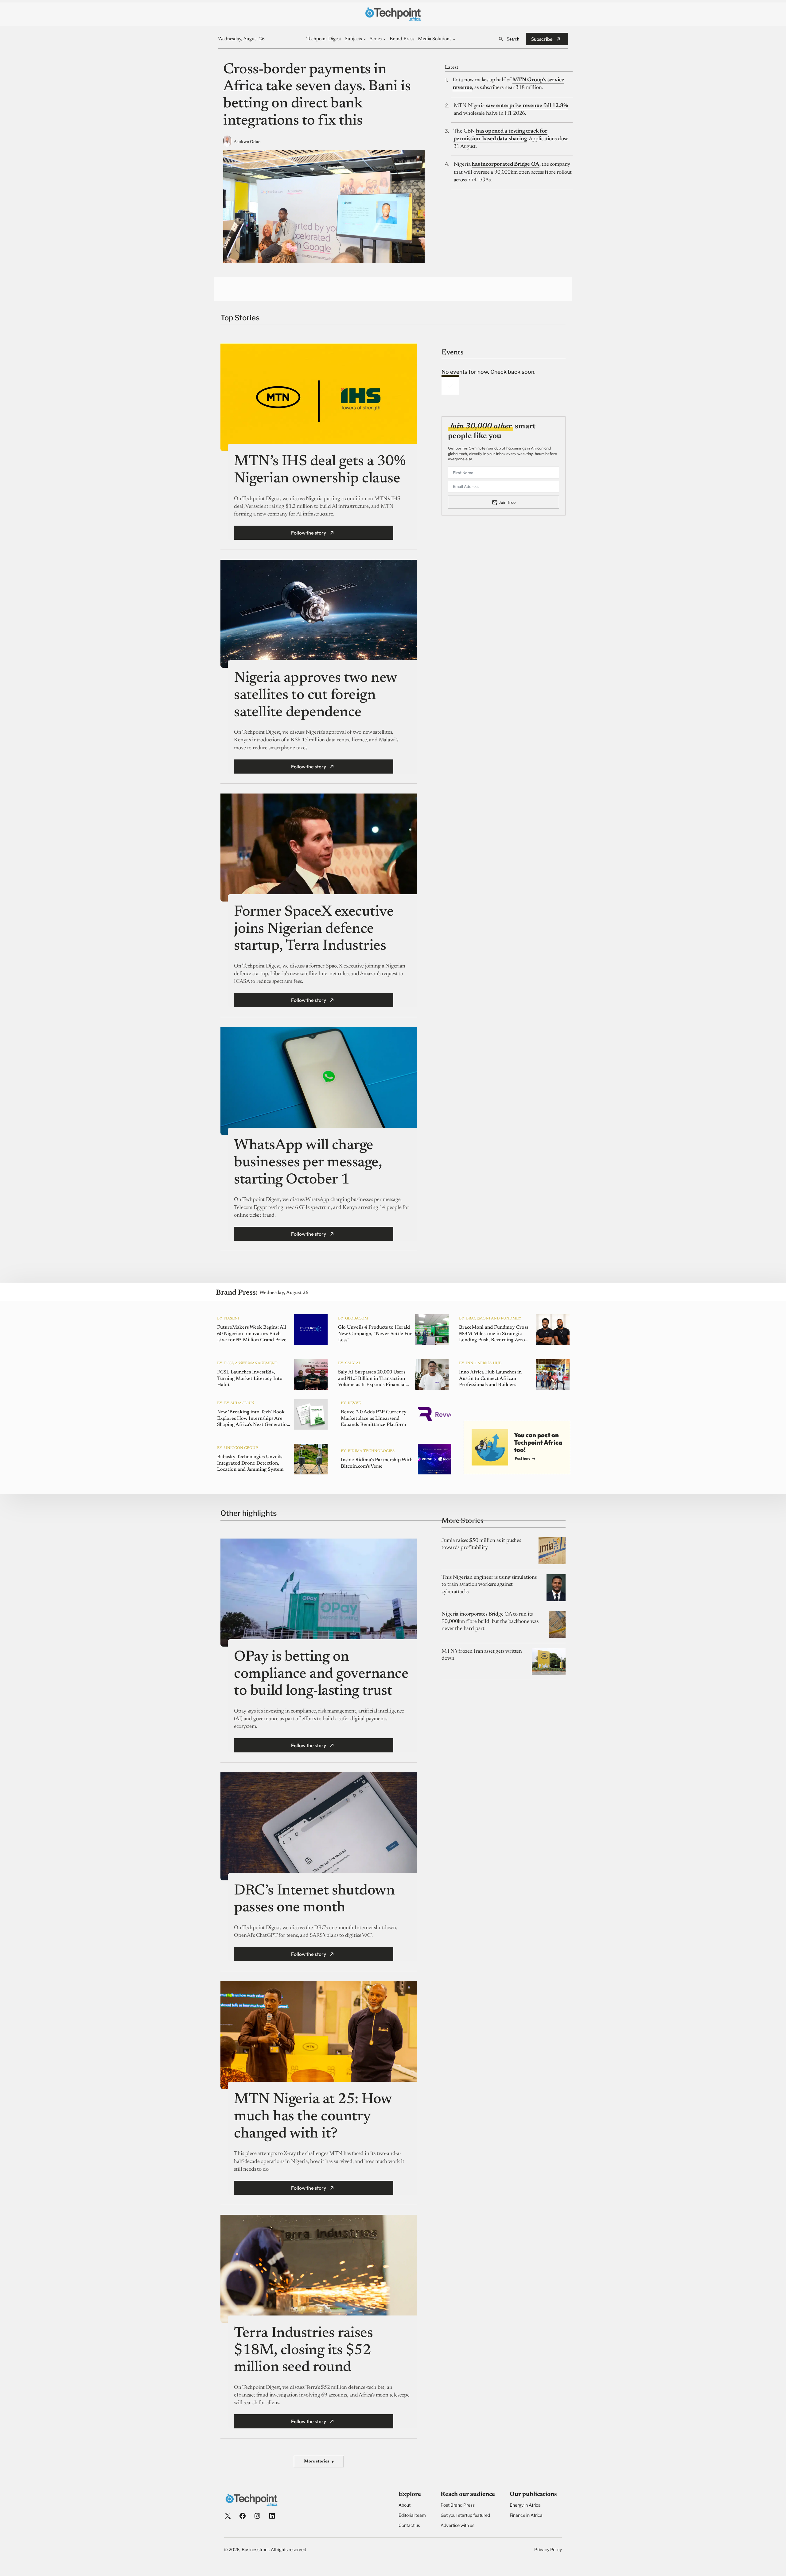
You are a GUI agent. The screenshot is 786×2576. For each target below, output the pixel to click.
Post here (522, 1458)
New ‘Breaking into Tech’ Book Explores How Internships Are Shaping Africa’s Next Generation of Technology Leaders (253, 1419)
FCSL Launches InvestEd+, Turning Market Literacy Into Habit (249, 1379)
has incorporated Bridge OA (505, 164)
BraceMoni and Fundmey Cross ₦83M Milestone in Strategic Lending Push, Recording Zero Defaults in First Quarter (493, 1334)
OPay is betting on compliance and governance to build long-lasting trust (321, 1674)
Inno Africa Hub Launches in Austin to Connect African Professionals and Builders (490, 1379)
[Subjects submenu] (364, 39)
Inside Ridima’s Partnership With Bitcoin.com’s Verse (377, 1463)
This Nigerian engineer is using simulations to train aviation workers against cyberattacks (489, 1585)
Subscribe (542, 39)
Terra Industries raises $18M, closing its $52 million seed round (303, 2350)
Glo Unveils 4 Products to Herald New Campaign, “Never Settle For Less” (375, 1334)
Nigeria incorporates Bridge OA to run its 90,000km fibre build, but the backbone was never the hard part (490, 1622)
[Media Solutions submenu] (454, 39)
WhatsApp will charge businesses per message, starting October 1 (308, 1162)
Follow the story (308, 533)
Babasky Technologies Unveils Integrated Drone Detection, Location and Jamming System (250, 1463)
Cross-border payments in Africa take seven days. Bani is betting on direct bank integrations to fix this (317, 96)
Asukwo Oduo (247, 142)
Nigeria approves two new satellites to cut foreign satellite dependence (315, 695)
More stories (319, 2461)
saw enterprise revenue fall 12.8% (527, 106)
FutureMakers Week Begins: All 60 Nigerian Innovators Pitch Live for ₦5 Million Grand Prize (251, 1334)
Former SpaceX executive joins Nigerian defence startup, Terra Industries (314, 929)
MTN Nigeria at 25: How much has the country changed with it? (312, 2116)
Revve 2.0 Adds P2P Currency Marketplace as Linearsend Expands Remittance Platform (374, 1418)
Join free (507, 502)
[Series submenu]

──────

**PROBLEM STATEMENT**
No picture belongs in the answer; the rest of the records must be repeated exactly.

**ANSWER BELOW**
You are a GUI agent. The screenshot is 786×2576. For each target below, output the pixel to click.
Post here (522, 1458)
New ‘Breaking into Tech’ Book Explores How Internships Are Shaping Africa’s Next Generation of Technology Leaders (253, 1419)
FCSL Launches InvestEd+, Turning Market Literacy Into Habit (249, 1379)
has incorporated Bridge OA (505, 164)
BraceMoni and Fundmey Cross ₦83M Milestone in Strategic Lending Push, Recording Zero Defaults in First Quarter (493, 1334)
OPay is betting on compliance and governance to build long-lasting trust (321, 1674)
Inno Africa Hub Launches in Austin to Connect African Professionals and Builders (490, 1379)
[Subjects submenu] (364, 39)
Inside Ridima’s Partnership With Bitcoin.com’s Verse (377, 1463)
This Nigerian engineer is using simulations to train aviation workers against cyberattacks (489, 1585)
Subscribe (542, 39)
Terra Industries raises $18M, closing its $52 million seed round (303, 2350)
Glo Unveils 4 Products to Herald New Campaign, “Never Settle For Less” (375, 1334)
Nigeria incorporates Bridge OA to run its 90,000km fibre build, but the backbone was never the hard part (490, 1622)
[Media Solutions submenu] (454, 39)
WhatsApp will charge businesses per message, starting October 1 (308, 1162)
Follow the story (308, 533)
Babasky Technologies Unveils Integrated Drone Detection, Location and Jamming System (250, 1463)
Cross-border payments in Africa take seven days. Bani is betting on direct bank integrations to fix this (317, 96)
Asukwo Oduo (247, 142)
Nigeria approves two new satellites to cut foreign satellite dependence (315, 695)
More stories (319, 2461)
saw enterprise revenue fall 12.8% (527, 106)
FutureMakers Week Begins: All 60 Nigerian Innovators Pitch Live for ₦5 Million Grand Prize (251, 1334)
Former SpaceX executive joins Nigerian defence startup, Terra Industries (314, 929)
MTN Nigeria at 25: How much has the country changed with it? (312, 2116)
Revve 2.0 Adds P2P Currency Marketplace as Linearsend Expands Remittance Platform (374, 1418)
Join free (507, 502)
[Series submenu]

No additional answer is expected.